**** Supplied records

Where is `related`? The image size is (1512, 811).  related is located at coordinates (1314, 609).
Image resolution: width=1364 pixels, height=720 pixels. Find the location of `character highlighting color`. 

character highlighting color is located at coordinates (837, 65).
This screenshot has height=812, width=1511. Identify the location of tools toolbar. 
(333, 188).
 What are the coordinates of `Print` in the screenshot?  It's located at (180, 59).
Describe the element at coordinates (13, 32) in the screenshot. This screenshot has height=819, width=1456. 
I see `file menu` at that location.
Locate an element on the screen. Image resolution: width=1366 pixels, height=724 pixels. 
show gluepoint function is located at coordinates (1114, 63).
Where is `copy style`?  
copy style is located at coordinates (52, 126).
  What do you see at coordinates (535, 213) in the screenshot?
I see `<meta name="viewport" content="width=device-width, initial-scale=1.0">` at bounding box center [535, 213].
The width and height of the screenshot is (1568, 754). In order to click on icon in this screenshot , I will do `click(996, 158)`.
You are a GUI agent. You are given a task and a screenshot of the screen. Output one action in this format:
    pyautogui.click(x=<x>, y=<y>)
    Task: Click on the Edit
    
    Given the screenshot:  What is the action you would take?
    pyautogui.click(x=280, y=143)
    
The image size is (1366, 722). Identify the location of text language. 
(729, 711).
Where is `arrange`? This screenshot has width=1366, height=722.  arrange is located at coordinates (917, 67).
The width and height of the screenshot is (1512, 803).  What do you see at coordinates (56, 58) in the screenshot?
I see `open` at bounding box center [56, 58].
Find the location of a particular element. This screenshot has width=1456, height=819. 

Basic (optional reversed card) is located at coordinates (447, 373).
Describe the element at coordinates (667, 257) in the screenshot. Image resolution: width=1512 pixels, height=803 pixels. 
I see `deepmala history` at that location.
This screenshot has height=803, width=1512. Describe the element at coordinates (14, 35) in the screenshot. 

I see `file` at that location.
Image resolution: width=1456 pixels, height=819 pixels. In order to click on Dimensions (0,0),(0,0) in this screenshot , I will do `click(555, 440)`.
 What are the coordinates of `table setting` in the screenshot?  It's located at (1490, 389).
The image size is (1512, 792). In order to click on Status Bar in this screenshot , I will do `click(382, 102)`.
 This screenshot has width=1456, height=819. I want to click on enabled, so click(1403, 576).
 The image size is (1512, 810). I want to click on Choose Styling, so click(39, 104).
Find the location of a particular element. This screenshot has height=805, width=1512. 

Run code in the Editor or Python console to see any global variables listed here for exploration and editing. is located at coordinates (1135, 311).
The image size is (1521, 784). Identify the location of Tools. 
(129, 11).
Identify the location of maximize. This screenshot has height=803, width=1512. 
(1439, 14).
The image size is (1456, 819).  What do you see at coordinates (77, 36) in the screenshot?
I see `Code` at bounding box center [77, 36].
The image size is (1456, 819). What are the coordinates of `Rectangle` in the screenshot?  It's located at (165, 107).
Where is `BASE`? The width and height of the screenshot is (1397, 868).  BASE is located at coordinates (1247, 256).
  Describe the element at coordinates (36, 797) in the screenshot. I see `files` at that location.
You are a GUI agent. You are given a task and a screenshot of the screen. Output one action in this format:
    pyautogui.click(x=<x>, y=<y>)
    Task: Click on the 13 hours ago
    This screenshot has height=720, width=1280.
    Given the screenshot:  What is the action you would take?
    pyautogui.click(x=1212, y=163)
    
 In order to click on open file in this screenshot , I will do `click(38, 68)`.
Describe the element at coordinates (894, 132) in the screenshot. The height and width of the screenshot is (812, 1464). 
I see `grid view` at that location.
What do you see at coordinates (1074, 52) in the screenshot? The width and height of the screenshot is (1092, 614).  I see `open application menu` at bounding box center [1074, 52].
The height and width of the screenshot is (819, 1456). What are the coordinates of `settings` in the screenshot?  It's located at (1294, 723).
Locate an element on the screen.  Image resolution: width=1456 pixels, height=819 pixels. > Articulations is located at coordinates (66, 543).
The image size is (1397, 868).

********

→ **Task prompt**
Recast the listing above as a JSON list of strings, with each line as its own string and blank lines left out.

→ **Written reply**
[
  "Where is `related`? The image size is (1512, 811).  related is located at coordinates (1314, 609).",
  "Image resolution: width=1364 pixels, height=720 pixels. Find the location of `character highlighting color`. ",
  "character highlighting color is located at coordinates (837, 65).",
  "This screenshot has height=812, width=1511. Identify the location of tools toolbar. ",
  "(333, 188).",
  " What are the coordinates of `Print` in the screenshot?  It's located at (180, 59).",
  "Describe the element at coordinates (13, 32) in the screenshot. This screenshot has height=819, width=1456. ",
  "I see `file menu` at that location.",
  "Locate an element on the screen. Image resolution: width=1366 pixels, height=724 pixels. ",
  "show gluepoint function is located at coordinates (1114, 63).",
  "Where is `copy style`?  ",
  "copy style is located at coordinates (52, 126).",
  "  What do you see at coordinates (535, 213) in the screenshot?",
  "I see `<meta name=\"viewport\" content=\"width=device-width, initial-scale=1.0\">` at bounding box center [535, 213].",
  "The width and height of the screenshot is (1568, 754). In order to click on icon in this screenshot , I will do `click(996, 158)`.",
  "You are a GUI agent. You are given a task and a screenshot of the screen. Output one action in this format:",
  "    pyautogui.click(x=<x>, y=<y>)",
  "    Task: Click on the Edit",
  "    Given the screenshot:  What is the action you would take?",
  "    pyautogui.click(x=280, y=143)",
  "The image size is (1366, 722). Identify the location of text language. ",
  "(729, 711).",
  "Where is `arrange`? This screenshot has width=1366, height=722.  arrange is located at coordinates (917, 67).",
  "The width and height of the screenshot is (1512, 803).  What do you see at coordinates (56, 58) in the screenshot?",
  "I see `open` at bounding box center [56, 58].",
  "Find the location of a particular element. This screenshot has width=1456, height=819. ",
  "Basic (optional reversed card) is located at coordinates (447, 373).",
  "Describe the element at coordinates (667, 257) in the screenshot. Image resolution: width=1512 pixels, height=803 pixels. ",
  "I see `deepmala history` at that location.",
  "This screenshot has height=803, width=1512. Describe the element at coordinates (14, 35) in the screenshot. ",
  "I see `file` at that location.",
  "Image resolution: width=1456 pixels, height=819 pixels. In order to click on Dimensions (0,0),(0,0) in this screenshot , I will do `click(555, 440)`.",
  " What are the coordinates of `table setting` in the screenshot?  It's located at (1490, 389).",
  "The image size is (1512, 792). In order to click on Status Bar in this screenshot , I will do `click(382, 102)`.",
  " This screenshot has width=1456, height=819. I want to click on enabled, so click(1403, 576).",
  " The image size is (1512, 810). I want to click on Choose Styling, so click(39, 104).",
  "Find the location of a particular element. This screenshot has height=805, width=1512. ",
  "Run code in the Editor or Python console to see any global variables listed here for exploration and editing. is located at coordinates (1135, 311).",
  "The image size is (1521, 784). Identify the location of Tools. ",
  "(129, 11).",
  "Identify the location of maximize. This screenshot has height=803, width=1512. ",
  "(1439, 14).",
  "The image size is (1456, 819).  What do you see at coordinates (77, 36) in the screenshot?",
  "I see `Code` at bounding box center [77, 36].",
  "The image size is (1456, 819). What are the coordinates of `Rectangle` in the screenshot?  It's located at (165, 107).",
  "Where is `BASE`? The width and height of the screenshot is (1397, 868).  BASE is located at coordinates (1247, 256).",
  "  Describe the element at coordinates (36, 797) in the screenshot. I see `files` at that location.",
  "You are a GUI agent. You are given a task and a screenshot of the screen. Output one action in this format:",
  "    pyautogui.click(x=<x>, y=<y>)",
  "    Task: Click on the 13 hours ago",
  "    This screenshot has height=720, width=1280.",
  "    Given the screenshot:  What is the action you would take?",
  "    pyautogui.click(x=1212, y=163)",
  " In order to click on open file in this screenshot , I will do `click(38, 68)`.",
  "Describe the element at coordinates (894, 132) in the screenshot. The height and width of the screenshot is (812, 1464). ",
  "I see `grid view` at that location.",
  "What do you see at coordinates (1074, 52) in the screenshot? The width and height of the screenshot is (1092, 614).  I see `open application menu` at bounding box center [1074, 52].",
  "The height and width of the screenshot is (819, 1456). What are the coordinates of `settings` in the screenshot?  It's located at (1294, 723).",
  "Locate an element on the screen.  Image resolution: width=1456 pixels, height=819 pixels. > Articulations is located at coordinates (66, 543).",
  "The image size is (1397, 868)."
]